United States v. Stein

20 C.M.A. 518 | United States Court of Military Appeals | 1971

Opinion of the Court

Darden, Judge:

The appellant escaped from correctional custody on March 20, 1970, and then departed from the Great Lakes, Illinois, Naval Training Center, on a 10-day unauthorized absence. Afterward he was convicted on his plea by a military judge at a special court-martial for the escape and the unauthorized absence. The question before us relates to the multiplicity of these offenses.

Because Stein’s escape also marked the start of the unauthorized absence, only one of the offenses is usable for sentencing. United States v Schwartz, 19 USCMA 431, 42 CMR 33 (1970); United States v Pearson, 19 USCMA 379, 41 CMR 379 (1970); United States v Weaver, 20 USCMA 58, 42 CMR 250 (1970); United States v Welch, 9 USCMA 255, 26 CMR 35 (1958); United States v Modesett, 9 USCMA 152, 25 CMR 414 (1958); and United States v Franklin, 12 USCMA 477, 31 CMR 63 (1961). Neither counsel raised the issue of multiplicity at trial, and the record fails to show that the military judge regarded the charges as one when he imposed sen*519tence. To the contrary, the military judge, during his inquiry about the guilty plea, informed the appellant of the maximum punishment imposable for the two offenses.

In a general court-martial this information alone would reflect the judge’s decision on whether both offenses affect the limit of sentencing. Here, the maximum is set by the statutory limit on the sentence a special court-martial may impose. Both offenses, or the escape alone, could support a more severe sentence than a special court-martial is authorized to adjudge. See Table of Maximum Punishments, Manual for Courts-Martial, United States, 1969 (Revised edition), paragraph 127c.
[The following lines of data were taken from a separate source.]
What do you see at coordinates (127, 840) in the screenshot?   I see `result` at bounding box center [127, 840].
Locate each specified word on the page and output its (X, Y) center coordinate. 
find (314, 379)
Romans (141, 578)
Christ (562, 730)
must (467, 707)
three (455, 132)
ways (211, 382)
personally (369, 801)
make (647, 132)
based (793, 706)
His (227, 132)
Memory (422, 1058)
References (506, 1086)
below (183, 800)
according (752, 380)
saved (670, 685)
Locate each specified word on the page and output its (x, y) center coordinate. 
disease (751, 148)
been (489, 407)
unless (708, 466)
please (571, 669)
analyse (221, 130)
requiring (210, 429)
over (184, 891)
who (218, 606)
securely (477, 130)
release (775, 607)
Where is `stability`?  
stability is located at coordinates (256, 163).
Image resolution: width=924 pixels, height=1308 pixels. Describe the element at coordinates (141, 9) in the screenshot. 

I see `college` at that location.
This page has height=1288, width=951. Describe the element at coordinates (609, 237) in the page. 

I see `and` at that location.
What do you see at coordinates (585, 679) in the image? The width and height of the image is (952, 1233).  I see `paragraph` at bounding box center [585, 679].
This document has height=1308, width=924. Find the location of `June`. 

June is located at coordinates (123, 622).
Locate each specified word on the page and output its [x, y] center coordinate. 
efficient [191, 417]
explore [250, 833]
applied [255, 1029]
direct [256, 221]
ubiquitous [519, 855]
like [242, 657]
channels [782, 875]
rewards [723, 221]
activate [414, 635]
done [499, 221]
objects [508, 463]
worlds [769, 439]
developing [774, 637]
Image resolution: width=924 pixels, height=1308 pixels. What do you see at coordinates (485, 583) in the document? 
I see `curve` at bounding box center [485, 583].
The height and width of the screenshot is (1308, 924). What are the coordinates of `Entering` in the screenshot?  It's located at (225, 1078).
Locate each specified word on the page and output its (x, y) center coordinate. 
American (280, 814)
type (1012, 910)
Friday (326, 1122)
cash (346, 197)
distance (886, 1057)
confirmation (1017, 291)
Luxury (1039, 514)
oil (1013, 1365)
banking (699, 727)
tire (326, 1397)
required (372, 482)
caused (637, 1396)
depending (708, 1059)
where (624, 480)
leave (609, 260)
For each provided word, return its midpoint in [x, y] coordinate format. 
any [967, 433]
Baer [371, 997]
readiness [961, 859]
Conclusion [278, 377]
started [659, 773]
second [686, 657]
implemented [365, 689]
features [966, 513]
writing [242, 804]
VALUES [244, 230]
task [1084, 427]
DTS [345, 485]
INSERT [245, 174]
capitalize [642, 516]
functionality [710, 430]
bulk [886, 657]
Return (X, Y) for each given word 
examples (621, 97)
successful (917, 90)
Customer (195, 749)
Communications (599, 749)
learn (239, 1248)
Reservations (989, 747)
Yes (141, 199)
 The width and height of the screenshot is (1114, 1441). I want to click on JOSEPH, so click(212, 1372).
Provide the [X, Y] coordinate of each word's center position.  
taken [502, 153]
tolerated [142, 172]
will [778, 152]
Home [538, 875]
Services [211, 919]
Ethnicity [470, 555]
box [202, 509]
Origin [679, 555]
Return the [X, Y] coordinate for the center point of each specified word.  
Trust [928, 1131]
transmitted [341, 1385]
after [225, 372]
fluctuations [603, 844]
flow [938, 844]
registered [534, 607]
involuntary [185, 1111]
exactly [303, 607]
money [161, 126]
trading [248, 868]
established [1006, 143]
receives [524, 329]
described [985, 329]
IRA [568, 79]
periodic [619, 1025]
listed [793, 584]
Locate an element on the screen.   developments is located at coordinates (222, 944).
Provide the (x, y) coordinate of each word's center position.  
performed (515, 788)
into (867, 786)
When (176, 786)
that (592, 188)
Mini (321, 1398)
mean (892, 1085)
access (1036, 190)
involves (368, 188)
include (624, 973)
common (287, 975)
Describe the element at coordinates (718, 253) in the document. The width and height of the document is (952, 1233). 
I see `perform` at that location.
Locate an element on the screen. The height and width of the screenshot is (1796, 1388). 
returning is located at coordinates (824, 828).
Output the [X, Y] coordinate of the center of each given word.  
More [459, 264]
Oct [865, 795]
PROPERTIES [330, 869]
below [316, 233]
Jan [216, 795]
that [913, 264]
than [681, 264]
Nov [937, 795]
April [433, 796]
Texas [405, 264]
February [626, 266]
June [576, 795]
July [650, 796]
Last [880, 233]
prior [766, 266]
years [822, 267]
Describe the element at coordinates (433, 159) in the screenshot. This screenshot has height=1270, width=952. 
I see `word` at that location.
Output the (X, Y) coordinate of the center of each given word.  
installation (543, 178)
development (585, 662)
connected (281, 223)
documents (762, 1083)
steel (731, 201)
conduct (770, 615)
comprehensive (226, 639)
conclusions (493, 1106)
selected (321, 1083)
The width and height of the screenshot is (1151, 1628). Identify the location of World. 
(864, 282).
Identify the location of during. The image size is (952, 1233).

If the members of a court had determined this sentence, uncertainty about whether they consider the offenses as separate in their decision might require a rehearing. Cf. United States v Posnick, 8 USCMA 201, 24 CMR 11 (1957); United States v Woolley, 8 USCMA 655, 25 CMR 159 (1958). A military judge alone sentenced this appellant. In United States v Montgomery, 20 USCMA 35, 39, 42 CMR 227 (1970), the Court’s opinion declared that a military judge:

“. . . [A]s distinguished from a jury, must be presumed to have exercised the proper discretion in distinguishing between material and immaterial evidence introduced at the trial and to have based his decision only on the former, in the absence of a clear showing to the contrary by the appellant. United States v Menk, 406 F2d 124 (CA7th Cir) (1968). Although consideration by members of the court of irrelevant evidence might be more easily prejudicial, we are satisfied that the military judge was uninfluenced in establishing a sentence by an indication that the appellant was affiliated with a particular denomination.”

Applying the same reasoning, we are satisfied the military judge in this case knew the offenses should be treated as only one for sentencing.

Lack of comment during trial by counsel and the military judge may indicate a common understanding that the offenses would be treated as multi-plicious for sentence purposes, as appellate Government counsel suggest. Unexplicit records inspire speculation and uncertainty, however. Military judges and trial counsel could forestall controversy in this area by recording their views on sentencing multiplicity and we strongly urge that they do so, particularly in special courts-martial.

We affirm the decision of the Court, of Military Review.

Chief Judge Quinn and Judge Ferguson concur.